«La amistad es la virtud más sobresaliente porque es desinteresada», decía Enrique Febbraro, un porteño que hizo de todo, y que pasó a la historia como el responsable de que todos los 20 de julio los festejamos con nuestros amigos.
El Día del amigo es un invento argentino, y así tiene que ser. Porque en nuestra tierra la amistad es algo más que un vínculo afectivo, es un objeto de culto. Ya es sabido que ese día es difícil encontrar mesa en un restaurante, que los abrazos y los besos abundarán de la mañana a la noche. Justo, justo, lo que ahora está restringido. Cuidarnos del contagio también es una muestra de amistad.

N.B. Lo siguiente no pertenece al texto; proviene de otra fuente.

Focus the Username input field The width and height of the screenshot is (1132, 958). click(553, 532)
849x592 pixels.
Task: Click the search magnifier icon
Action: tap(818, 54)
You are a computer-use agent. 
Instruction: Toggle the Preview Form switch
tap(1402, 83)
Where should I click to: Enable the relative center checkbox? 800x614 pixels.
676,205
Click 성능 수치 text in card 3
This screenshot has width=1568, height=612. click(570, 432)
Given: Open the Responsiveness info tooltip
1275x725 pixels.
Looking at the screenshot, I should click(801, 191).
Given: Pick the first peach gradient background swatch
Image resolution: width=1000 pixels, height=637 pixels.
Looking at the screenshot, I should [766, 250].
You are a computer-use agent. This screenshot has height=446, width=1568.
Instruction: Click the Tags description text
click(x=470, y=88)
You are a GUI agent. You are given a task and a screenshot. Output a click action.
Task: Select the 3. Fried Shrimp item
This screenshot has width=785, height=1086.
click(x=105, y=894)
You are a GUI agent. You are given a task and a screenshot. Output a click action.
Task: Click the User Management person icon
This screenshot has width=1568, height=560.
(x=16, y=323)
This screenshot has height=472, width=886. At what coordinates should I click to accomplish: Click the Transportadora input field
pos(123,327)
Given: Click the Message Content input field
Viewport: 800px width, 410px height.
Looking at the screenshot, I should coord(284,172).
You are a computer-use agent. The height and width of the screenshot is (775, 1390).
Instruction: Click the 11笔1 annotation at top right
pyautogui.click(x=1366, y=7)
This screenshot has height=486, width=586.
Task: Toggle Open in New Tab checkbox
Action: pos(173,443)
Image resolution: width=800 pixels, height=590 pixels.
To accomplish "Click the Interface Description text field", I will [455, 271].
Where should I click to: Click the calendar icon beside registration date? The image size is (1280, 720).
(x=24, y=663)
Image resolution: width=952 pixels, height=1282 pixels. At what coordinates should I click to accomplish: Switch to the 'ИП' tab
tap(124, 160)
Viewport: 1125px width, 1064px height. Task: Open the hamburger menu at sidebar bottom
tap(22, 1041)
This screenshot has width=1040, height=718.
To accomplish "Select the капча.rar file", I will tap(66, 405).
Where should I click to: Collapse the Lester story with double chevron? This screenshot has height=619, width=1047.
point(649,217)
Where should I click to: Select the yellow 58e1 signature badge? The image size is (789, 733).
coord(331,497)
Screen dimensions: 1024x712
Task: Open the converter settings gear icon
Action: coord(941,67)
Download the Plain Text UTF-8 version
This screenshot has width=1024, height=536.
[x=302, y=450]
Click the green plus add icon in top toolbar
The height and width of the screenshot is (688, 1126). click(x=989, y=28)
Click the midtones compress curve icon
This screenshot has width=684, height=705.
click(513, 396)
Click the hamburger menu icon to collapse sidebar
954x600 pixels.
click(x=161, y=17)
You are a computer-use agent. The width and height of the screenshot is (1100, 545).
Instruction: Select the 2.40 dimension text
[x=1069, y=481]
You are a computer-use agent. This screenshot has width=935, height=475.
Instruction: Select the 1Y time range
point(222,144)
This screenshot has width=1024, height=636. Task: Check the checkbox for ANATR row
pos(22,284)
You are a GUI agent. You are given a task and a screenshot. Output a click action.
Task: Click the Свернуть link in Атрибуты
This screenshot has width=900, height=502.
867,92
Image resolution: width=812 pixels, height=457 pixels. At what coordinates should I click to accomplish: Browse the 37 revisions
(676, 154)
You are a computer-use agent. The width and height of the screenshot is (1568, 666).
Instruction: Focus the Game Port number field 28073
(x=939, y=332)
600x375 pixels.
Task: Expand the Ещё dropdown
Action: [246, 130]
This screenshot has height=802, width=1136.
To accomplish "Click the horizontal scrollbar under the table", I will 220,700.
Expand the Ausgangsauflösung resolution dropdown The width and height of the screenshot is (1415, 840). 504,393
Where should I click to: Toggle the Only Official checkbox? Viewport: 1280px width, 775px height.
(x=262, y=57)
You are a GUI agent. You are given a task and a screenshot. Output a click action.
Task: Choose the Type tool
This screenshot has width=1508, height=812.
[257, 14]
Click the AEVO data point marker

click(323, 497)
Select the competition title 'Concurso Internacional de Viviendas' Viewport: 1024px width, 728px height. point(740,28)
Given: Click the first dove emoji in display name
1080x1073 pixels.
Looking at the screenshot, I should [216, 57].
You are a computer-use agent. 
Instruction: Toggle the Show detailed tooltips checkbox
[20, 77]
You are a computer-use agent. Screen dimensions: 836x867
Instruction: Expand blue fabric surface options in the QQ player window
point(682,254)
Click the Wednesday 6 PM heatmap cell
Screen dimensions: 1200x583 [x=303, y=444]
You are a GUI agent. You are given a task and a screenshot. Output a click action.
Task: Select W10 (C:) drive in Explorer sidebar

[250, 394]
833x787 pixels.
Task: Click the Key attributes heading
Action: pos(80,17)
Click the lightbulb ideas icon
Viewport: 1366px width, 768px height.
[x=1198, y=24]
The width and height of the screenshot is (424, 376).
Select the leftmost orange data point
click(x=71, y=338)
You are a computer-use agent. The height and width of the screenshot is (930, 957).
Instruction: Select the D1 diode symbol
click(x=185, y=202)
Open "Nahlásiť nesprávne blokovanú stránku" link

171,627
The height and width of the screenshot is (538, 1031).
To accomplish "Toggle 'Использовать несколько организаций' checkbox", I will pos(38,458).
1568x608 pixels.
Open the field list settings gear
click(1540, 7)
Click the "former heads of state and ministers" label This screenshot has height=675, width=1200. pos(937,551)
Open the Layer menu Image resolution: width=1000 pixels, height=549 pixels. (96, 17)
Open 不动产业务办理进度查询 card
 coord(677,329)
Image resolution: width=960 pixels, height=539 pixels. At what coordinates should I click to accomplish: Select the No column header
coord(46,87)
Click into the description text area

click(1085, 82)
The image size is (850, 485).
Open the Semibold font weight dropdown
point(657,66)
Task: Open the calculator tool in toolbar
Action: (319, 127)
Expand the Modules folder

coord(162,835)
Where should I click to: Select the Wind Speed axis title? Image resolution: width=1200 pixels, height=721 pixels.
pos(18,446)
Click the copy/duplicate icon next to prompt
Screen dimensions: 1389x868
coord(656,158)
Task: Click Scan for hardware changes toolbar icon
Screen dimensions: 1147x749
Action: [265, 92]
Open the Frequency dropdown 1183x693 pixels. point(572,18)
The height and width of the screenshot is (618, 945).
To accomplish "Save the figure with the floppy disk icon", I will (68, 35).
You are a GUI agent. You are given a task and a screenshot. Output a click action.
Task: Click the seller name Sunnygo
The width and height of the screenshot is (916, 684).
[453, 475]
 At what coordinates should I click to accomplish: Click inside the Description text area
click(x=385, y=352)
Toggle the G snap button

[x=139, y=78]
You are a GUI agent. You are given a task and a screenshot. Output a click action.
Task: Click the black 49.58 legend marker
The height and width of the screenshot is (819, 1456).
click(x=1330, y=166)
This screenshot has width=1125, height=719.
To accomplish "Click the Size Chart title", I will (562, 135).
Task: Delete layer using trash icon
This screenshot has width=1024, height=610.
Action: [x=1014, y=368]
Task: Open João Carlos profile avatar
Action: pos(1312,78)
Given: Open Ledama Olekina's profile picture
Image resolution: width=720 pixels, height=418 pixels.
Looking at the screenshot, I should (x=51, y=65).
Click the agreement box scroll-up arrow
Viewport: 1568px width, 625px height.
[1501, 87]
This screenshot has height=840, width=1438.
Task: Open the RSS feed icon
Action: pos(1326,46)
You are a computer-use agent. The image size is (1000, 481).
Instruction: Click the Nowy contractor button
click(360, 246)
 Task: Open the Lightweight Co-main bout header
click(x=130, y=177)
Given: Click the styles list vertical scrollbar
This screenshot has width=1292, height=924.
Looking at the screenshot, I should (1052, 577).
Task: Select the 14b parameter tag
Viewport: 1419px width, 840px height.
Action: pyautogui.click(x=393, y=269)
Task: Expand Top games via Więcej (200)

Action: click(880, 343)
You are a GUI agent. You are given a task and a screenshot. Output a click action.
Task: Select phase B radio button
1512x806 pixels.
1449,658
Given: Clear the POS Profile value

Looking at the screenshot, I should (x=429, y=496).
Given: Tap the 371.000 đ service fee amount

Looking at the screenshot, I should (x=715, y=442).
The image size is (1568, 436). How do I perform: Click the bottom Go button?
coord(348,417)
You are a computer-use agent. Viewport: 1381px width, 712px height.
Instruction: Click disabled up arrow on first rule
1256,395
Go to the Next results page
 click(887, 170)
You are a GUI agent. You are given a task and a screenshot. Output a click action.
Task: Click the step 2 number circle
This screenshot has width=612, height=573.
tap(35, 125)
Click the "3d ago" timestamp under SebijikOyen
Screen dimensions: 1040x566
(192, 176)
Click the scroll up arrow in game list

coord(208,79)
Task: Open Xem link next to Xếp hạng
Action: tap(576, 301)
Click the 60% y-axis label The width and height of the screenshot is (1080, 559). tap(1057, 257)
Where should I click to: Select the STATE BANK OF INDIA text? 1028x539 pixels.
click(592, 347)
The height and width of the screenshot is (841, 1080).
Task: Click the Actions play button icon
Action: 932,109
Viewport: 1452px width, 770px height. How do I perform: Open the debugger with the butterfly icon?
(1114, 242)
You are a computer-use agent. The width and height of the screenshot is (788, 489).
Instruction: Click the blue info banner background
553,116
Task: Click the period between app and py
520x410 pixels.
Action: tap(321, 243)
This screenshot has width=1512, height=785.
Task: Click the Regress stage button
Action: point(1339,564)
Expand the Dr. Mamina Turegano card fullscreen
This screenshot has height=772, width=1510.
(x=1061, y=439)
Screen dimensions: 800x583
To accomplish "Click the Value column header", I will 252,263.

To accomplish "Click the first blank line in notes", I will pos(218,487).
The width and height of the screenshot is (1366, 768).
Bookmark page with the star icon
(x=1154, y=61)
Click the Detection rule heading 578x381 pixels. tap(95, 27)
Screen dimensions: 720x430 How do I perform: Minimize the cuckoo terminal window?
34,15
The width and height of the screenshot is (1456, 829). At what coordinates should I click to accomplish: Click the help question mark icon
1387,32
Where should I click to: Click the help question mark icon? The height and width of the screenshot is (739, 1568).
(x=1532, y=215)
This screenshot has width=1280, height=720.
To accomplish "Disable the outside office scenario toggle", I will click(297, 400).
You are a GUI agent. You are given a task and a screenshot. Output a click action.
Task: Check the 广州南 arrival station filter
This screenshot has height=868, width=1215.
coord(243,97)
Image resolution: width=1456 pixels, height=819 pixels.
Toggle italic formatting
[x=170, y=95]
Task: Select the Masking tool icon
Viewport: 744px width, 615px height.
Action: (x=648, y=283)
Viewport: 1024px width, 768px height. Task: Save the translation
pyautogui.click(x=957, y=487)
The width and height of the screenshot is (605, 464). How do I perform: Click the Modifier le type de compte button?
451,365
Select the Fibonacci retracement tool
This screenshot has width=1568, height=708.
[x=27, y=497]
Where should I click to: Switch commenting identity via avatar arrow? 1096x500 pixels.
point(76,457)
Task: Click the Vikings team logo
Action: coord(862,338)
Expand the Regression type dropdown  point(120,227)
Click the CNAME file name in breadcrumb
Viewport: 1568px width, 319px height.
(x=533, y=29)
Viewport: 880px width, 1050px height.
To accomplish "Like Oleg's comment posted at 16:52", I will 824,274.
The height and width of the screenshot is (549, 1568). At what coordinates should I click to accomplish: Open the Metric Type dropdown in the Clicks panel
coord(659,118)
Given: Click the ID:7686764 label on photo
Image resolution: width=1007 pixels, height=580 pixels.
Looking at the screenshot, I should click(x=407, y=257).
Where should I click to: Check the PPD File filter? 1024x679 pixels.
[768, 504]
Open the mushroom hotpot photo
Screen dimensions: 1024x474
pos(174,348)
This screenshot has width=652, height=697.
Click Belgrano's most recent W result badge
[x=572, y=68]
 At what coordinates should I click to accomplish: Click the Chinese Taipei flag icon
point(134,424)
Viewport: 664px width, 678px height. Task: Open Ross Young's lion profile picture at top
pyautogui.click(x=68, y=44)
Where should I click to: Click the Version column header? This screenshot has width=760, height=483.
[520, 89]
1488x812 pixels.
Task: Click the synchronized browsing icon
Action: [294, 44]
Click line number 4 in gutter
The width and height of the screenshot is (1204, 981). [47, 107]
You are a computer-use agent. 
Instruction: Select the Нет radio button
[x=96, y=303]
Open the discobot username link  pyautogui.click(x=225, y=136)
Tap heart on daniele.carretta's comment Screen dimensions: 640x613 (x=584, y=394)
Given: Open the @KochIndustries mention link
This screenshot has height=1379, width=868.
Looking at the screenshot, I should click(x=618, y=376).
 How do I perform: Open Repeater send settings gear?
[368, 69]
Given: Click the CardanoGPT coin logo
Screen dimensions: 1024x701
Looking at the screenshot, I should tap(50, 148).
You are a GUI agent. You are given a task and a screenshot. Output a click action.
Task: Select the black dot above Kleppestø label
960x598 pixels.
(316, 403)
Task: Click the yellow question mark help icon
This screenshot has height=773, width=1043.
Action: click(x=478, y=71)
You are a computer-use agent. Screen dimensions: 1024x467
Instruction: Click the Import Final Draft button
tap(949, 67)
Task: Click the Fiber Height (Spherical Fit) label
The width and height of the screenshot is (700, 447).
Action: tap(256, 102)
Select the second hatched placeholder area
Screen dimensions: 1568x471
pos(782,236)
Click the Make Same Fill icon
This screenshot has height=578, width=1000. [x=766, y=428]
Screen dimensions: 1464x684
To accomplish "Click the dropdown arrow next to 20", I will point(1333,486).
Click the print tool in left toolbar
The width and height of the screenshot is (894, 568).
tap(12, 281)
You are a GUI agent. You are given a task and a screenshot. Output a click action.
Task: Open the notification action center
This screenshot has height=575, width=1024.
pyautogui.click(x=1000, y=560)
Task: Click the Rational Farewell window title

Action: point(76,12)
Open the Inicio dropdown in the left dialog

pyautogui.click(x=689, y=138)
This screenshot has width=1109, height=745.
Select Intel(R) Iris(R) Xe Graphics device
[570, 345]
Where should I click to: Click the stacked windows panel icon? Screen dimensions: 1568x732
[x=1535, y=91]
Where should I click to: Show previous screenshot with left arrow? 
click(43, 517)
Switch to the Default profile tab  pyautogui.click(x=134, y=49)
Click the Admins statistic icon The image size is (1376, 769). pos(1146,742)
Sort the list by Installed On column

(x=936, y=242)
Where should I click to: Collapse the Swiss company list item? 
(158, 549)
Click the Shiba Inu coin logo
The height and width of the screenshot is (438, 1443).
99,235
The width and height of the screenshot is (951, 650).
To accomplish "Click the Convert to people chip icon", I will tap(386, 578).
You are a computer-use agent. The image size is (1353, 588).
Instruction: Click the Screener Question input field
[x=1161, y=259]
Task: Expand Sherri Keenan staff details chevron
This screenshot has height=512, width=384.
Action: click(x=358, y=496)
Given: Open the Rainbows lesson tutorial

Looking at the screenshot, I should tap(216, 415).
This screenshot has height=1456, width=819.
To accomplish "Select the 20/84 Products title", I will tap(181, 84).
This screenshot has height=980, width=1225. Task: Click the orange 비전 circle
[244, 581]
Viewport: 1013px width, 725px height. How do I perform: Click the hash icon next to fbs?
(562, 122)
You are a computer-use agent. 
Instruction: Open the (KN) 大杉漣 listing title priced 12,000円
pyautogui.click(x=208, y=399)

Vivíamos soñando en la sociedad del consumo, tentados por objetos que calmarían angustias y frustraciones, planeando viajes que achicarían distancias y brechas. Mientras crecía la marginación y el descuido del planeta. Y de pronto nos vimos confinados al perímetro de nuestra casa y a restricciones justamente opuestas a la saturación del deseo. Como un castigo, se ha dicho. Pero debemos estar atentos a las recriminaciones que trasforman a las víctimas en victimarios. Un virus fuera de control no es un castigo, es el resultante de una serie de fatalidades e irresponsabilidades globales.